Bintan’s chief tourist attraction today is Bintan Resorts, a spectacular beach holiday destination in the north of the island, covering 23,000 hectares along the entire sandy white coast that faces the South China Sea. The island itself also has interesting historic remains in Tanjung Pinang and Penyengat, and offers plenty opportunities for surfing, adventure and ecotours for schools and family, but is also ideal for relaxation and wellness.
While, for dive enthusiasts the Anambas archipelago in the South China Sea offer pristine dive sites, reachable from Tanjung Pinang airport. Whereas,the Natuna islands are reachable from Batam.
Strategically located south of the Malay peninsula at the mouth of the Straits of Malacca, the Riau islands were, ever since the first century AD, the favourite holding area for Indian and Chinese trading ships to find shelter and wait out typhoons that raged in the South China Sea and the Indian Ocean. Already in 1202 Marco Polo, the famous Venetian world traveller, told of his voyage to the island of Bintan.
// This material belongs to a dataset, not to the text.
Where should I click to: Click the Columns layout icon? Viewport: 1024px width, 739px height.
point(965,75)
It is small wonder, therefore, that in the 18th century, European merchants, - the Portuguese, Dutch and the British - fought each other and the local sultanates as well as the Malay and Bugis mariners in these waters for hegemony over this strategic shipping channel.
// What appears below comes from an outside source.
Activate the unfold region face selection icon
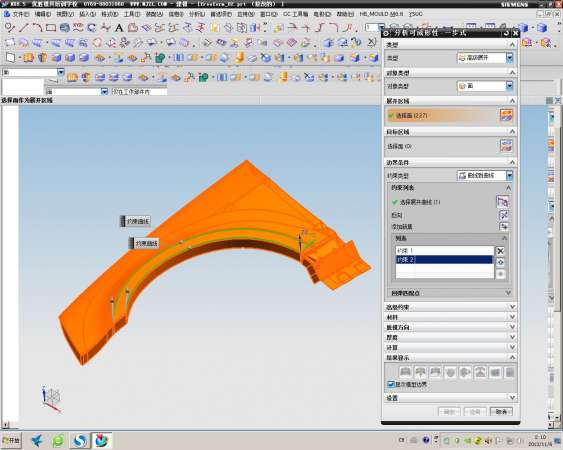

At the time, this part of the Malay Peninsula was ruled by the Johor-Riau Sultanate, whose seat alternated between Johor – in present day Malaysia - and Bintan Island, in present day Indonesia.
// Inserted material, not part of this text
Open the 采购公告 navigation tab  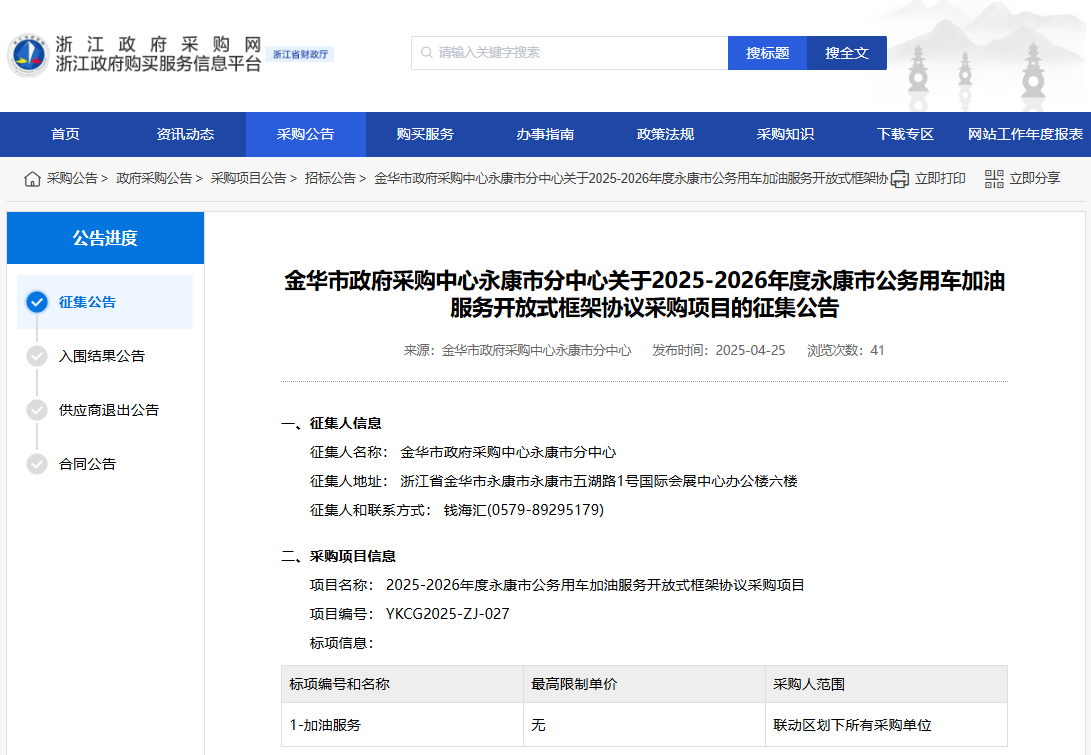click(x=305, y=134)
In 1884 the British and the Dutch closed their differences over these islands with the signing of the Treaty of London, by which all territories north of Singapore were given suzerainity to the British, while territories south of Singapore were ceded to Dutch powers.
Since then the fate and history of the territories north and south of Singapore parted ways. Singapore became the center of thriving British commerce, whereas, the Dutch who concentrated on present day Jakarta on Java, left the Bintan islands isolated and neglected from the central power.
In the past decades, with cordial relations between Indonesia and Singapore, an agreement was signed between the two governments to develop the Riau islands cooperatively to benefit both countries in the designated Free Trade Zone of Batam, Bintan and Karimun islands.
A first feature of this agreement was the development of the Bintan Resort, a beach holiday destination, covering 23,000 hectares along the entire sandy white coast of Bintan that faces the South China Sea.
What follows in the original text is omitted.